I am not against solar power, reduced emissions or higher efficiency. Obama's actions show a change from Bush. Is it progress? Of course. But, does it show a change in environmental thought? I just don't see his plan as particularly comprehensive, nor do I feel it to be as revolutionary as this article makes it sound.

It operates within the same general framework and political economy that sets up these power dynamics between developed and developing countries in the first place. No, I don't expect Obama to revolutionize the political economy (although he sure made out like that was his goal.)

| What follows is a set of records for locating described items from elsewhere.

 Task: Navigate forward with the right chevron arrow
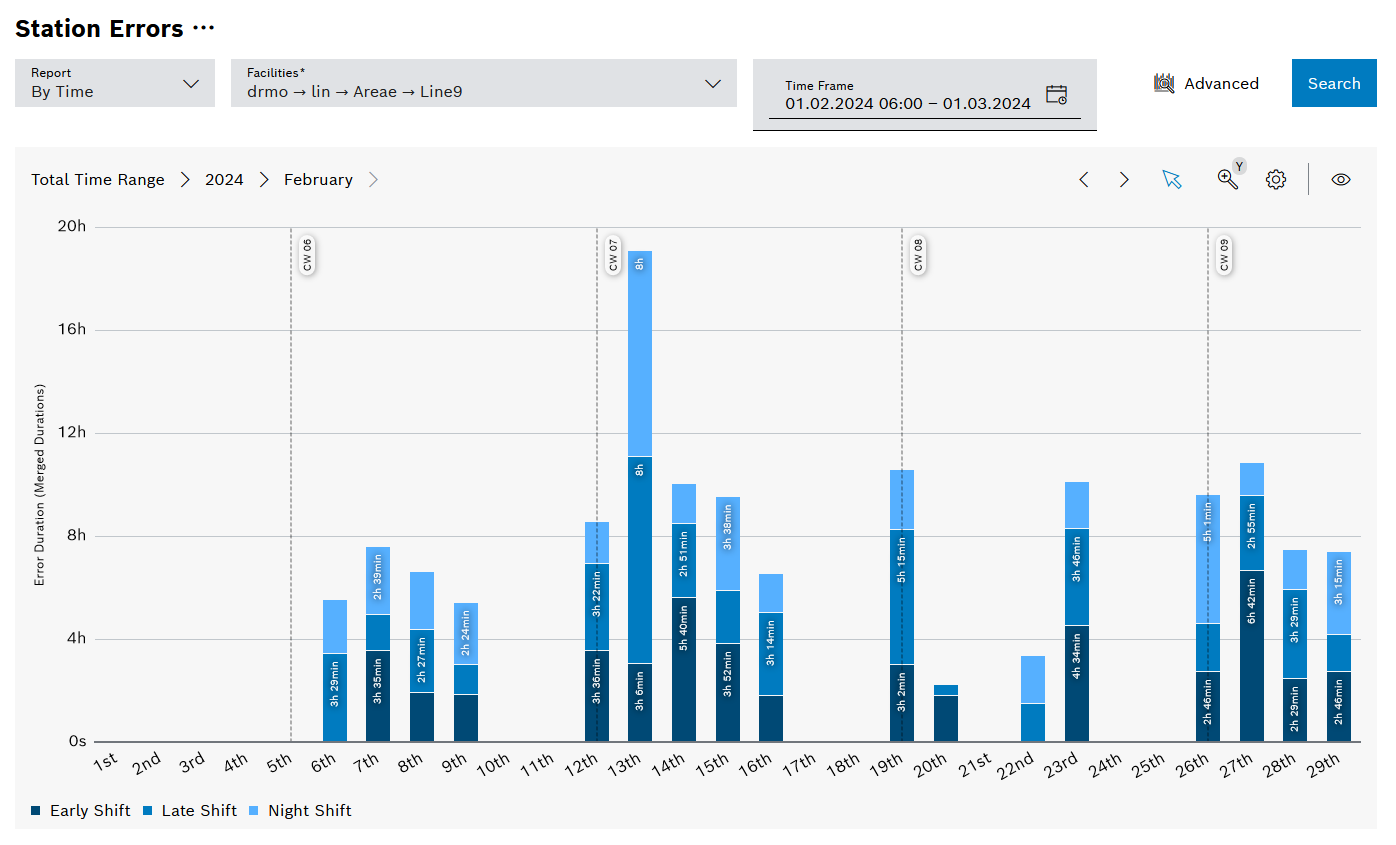point(1124,179)
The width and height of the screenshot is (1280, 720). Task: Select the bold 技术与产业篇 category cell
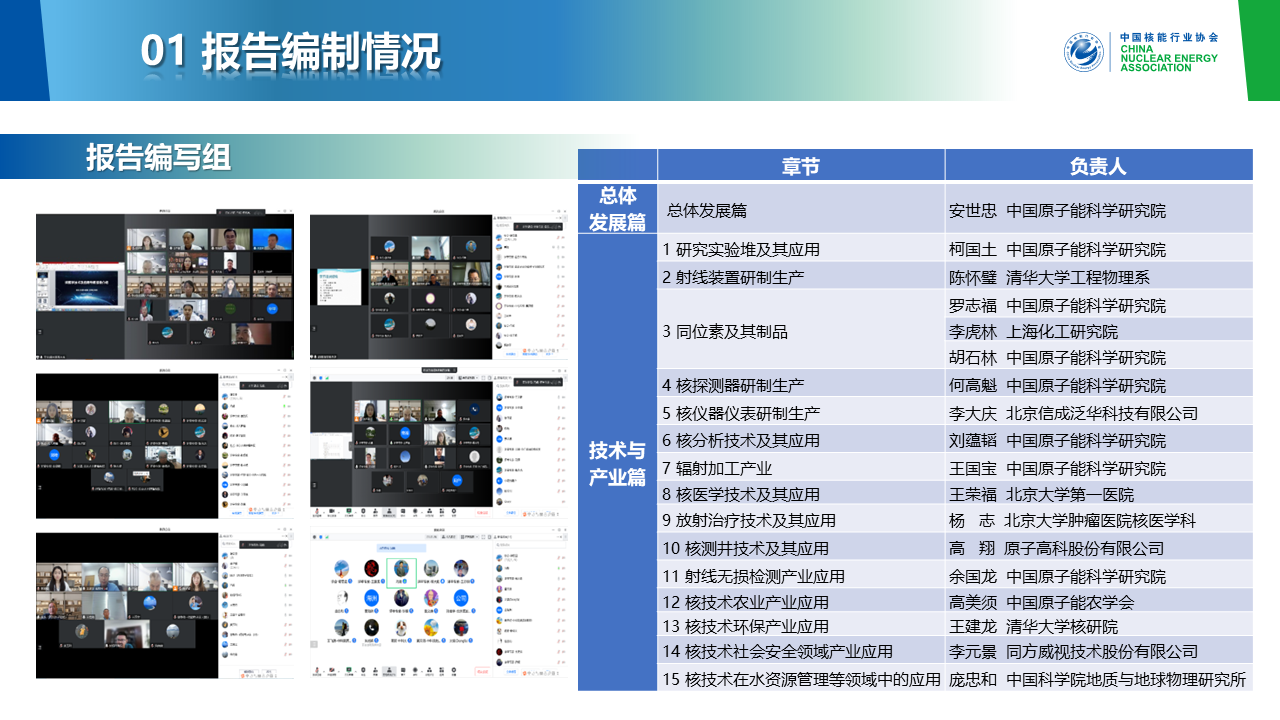coord(617,463)
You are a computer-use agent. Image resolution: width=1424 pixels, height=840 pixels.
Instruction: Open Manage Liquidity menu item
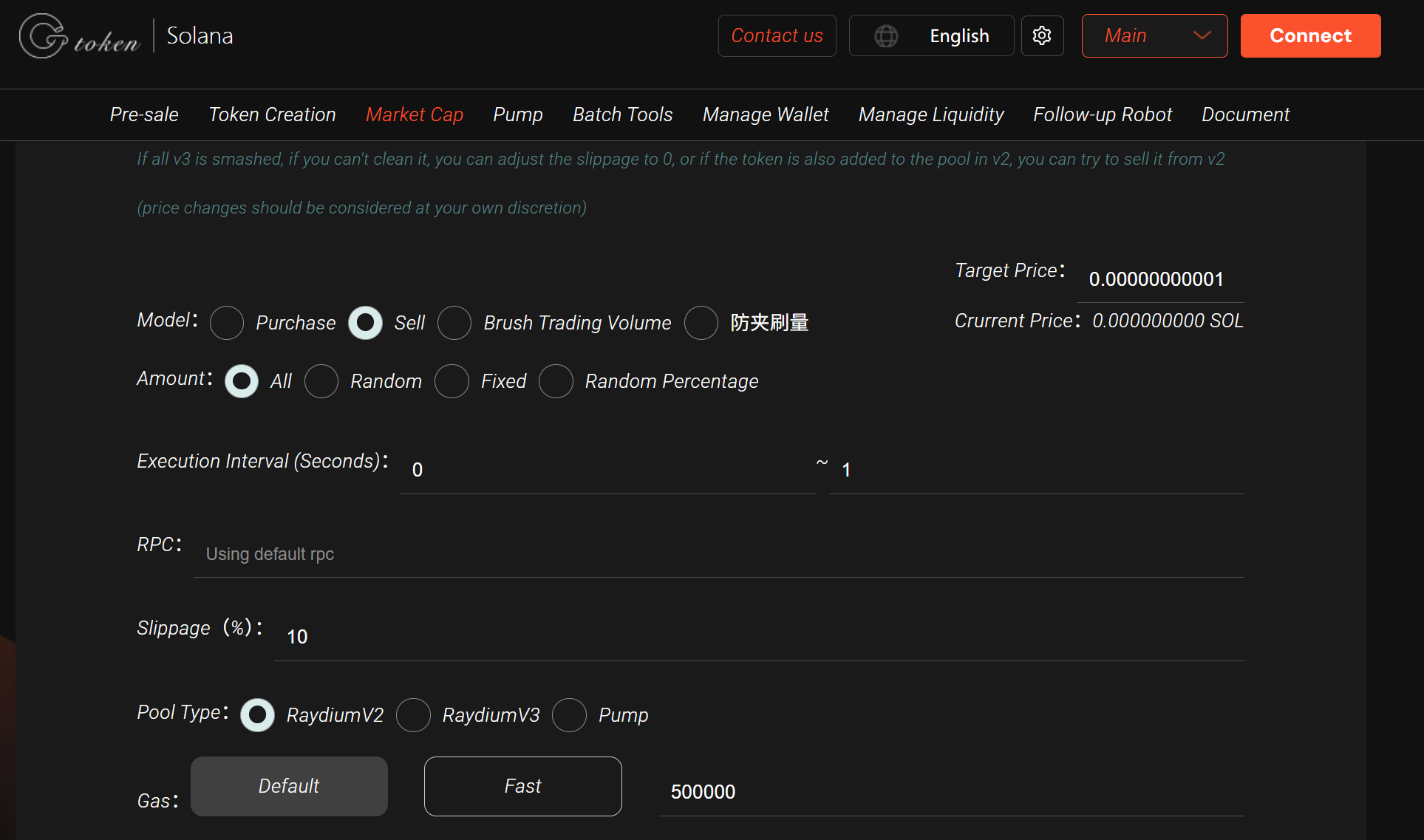(930, 115)
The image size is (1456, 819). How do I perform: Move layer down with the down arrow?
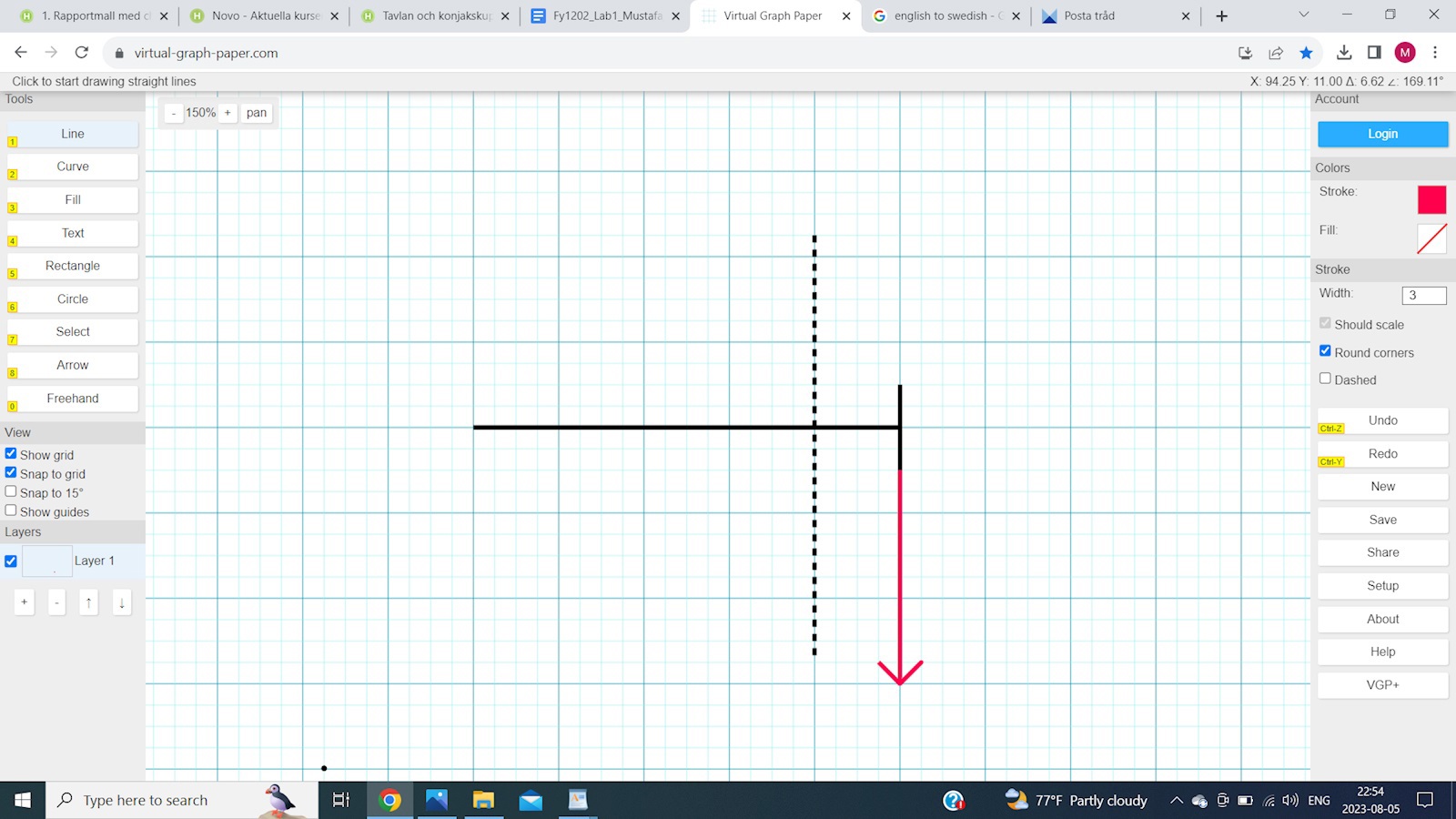pos(121,602)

The article doesn't mention Obama promoting attitudes about "the environment" as an issue of natural resource access/property relations, as an issue of racism and inequality, as a serious human health issue (Swine Flu!), which would be real change.

It touches on jobs, which is great, but it doesn't touch on the politics of food production and how factory farms are subsidized by the US government and our tax dollars. It doesn't discuss how industrial and chemical plants, and other environmentally hazardous industries, are disproportionately placed in minority neighborhoods, the neighborhoods of people with a weaker political and economic voice. It only seems to address issues of consumerism while ignoring the sociocultural constructs that allow these patterns.

It has a very top-down approach to "cleaning the air." Then again, he is the POTUS, so I don't know how he could do otherwise.

"The Climate won't wait..." Neither should Obama, and neither should we. I just think there are a lot of issues that Obama's plan doesn't look at as "environmental" that should be considered as such. Maybe it just hasn't come up yet (although, with swine flu, factory farms should come up!!)

It has indeed only been 100 days. Let's hope for more change.